Según el informe, entre 2021 y 2024 la OAT desembolsó un total de $119,483 por concepto de licencias, instalación, configuración, capacitación, almacenamiento en la nube, asesoría y mantenimiento del sistema.
Sin embargo, la auditoría determinó que al 30 de junio de 2025 el programa no había sido utilizado para realizar auditorías ni para ejecutar los trabajos que justificaron su adquisición.
La Oficina de la Contralora concluyó que la inversión no produjo beneficios tangibles para el interés público y señaló que esos recursos pudieron haberse destinado a otras necesidades operacionales de la Rama Judicial.

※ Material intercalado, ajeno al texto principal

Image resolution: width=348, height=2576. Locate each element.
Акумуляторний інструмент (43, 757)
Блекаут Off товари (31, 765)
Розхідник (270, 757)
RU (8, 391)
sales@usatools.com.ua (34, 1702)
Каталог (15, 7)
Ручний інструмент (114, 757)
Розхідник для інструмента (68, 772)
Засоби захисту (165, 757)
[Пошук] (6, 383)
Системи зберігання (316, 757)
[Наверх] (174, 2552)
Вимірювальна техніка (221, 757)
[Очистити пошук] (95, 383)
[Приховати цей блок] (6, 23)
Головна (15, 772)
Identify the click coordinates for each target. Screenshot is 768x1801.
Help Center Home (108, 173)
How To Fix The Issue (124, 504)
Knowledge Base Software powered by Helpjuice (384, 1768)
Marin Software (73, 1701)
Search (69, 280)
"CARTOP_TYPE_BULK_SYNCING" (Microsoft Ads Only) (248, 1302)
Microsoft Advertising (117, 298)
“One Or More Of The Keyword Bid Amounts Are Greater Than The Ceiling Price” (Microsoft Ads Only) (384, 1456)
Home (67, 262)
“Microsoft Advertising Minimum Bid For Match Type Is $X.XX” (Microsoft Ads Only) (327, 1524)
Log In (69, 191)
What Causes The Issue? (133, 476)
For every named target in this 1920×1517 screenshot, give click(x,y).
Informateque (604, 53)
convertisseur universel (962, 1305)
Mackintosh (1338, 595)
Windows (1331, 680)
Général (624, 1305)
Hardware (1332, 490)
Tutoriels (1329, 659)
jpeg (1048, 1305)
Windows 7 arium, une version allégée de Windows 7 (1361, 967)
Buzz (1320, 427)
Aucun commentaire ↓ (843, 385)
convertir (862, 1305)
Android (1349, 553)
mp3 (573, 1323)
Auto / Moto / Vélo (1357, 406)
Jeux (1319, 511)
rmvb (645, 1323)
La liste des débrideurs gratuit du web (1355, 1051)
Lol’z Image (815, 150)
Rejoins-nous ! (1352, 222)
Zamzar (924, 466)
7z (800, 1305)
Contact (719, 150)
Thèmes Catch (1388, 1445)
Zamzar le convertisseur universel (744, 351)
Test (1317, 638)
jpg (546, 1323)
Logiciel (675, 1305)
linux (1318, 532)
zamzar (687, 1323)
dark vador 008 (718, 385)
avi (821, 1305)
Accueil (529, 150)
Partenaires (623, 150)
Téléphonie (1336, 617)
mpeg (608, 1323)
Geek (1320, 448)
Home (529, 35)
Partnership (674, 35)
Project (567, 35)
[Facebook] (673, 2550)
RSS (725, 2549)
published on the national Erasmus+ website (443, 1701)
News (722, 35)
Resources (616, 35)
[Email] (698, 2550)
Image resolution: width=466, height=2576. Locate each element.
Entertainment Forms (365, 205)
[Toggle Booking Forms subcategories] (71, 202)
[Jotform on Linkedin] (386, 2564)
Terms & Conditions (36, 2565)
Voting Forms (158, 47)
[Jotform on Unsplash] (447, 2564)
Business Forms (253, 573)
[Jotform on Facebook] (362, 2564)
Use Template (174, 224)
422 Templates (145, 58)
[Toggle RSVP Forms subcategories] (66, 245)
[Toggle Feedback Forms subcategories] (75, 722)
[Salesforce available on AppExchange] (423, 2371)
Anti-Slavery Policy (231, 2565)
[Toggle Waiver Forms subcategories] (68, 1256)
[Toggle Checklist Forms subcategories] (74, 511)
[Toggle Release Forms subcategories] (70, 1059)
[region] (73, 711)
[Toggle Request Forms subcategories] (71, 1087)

La administración de la OAT sostuvo durante la auditoría que el sistema sí fue utilizado para configurar plantillas, almacenar información, desarrollar matrices de riesgo y realizar pruebas y adiestramientos. No obstante, la Contralora determinó que esas actividades correspondieron únicamente a etapas de preparación y puesta en marcha del sistema, sin que este llegara a utilizarse para realizar auditorías.
Incluso, la directora de la Oficina de Auditoría recomendó en diciembre de 2024 no renovar el contrato de mantenimiento debido a la falta de uso de la herramienta, recomendación que fue acogida por la administración.
Comité inactivo
El segundo hallazgo del informe se refiere a la inactividad del Comité de Auditoría Interna de la Rama Judicial, organismo que, según la auditoría, no ha celebrado reuniones ni ejercido funciones desde el 15 de abril de 2014.
El comité fue creado en 2007 mediante una orden administrativa del entonces juez presidente del Tribunal Supremo con el objetivo de fortalecer la independencia y confiabilidad de las auditorías internas, además de servir como ente asesor en asuntos de fiscalización.
La Contralora concluyó que la ausencia de este organismo limita los mecanismos de supervisión y afecta la independencia de la función de auditoría interna dentro de la Rama Judicial.
La OAT argumentó que el comité cumplió el propósito para el cual fue creado originalmente, relacionado con iniciativas anticorrupción impulsadas hace casi dos décadas, y sostuvo que no existe una obligación legal de reactivarlo.
Sin embargo, la Oficina de la Contralora rechazó ese planteamiento al señalar que la orden administrativa que creó el comité permanece vigente y que la existencia de este tipo de organismos constituye una práctica reconocida internacionalmente para fortalecer la transparencia y la rendición de cuentas.
Como parte de sus recomendaciones, la Contralora exhortó a la jueza presidenta del Tribunal Supremo a designar nuevamente los integrantes del Comité de Auditoría Interna y reactivar sus funciones. Además, recomendó a la administración de los tribunales establecer controles que garanticen que los equipos y programas tecnológicos adquiridos con fondos públicos sean utilizados para los propósitos que justificaron su compra.
La OAT recibió asignaciones presupuestarias por $505.7 millones entre los años fiscales 2021-2022 y 2024-2025. Durante ese período efectuó desembolsos por $470.6 millones y mantuvo un saldo acumulado aproximado de $35.1 millones.
“La inversión en tecnología y los mecanismos de fiscalización interna deben responder a una planificación efectiva y producir resultados concretos que fortalezcan la administración pública”, sostuvo Vega Fournier.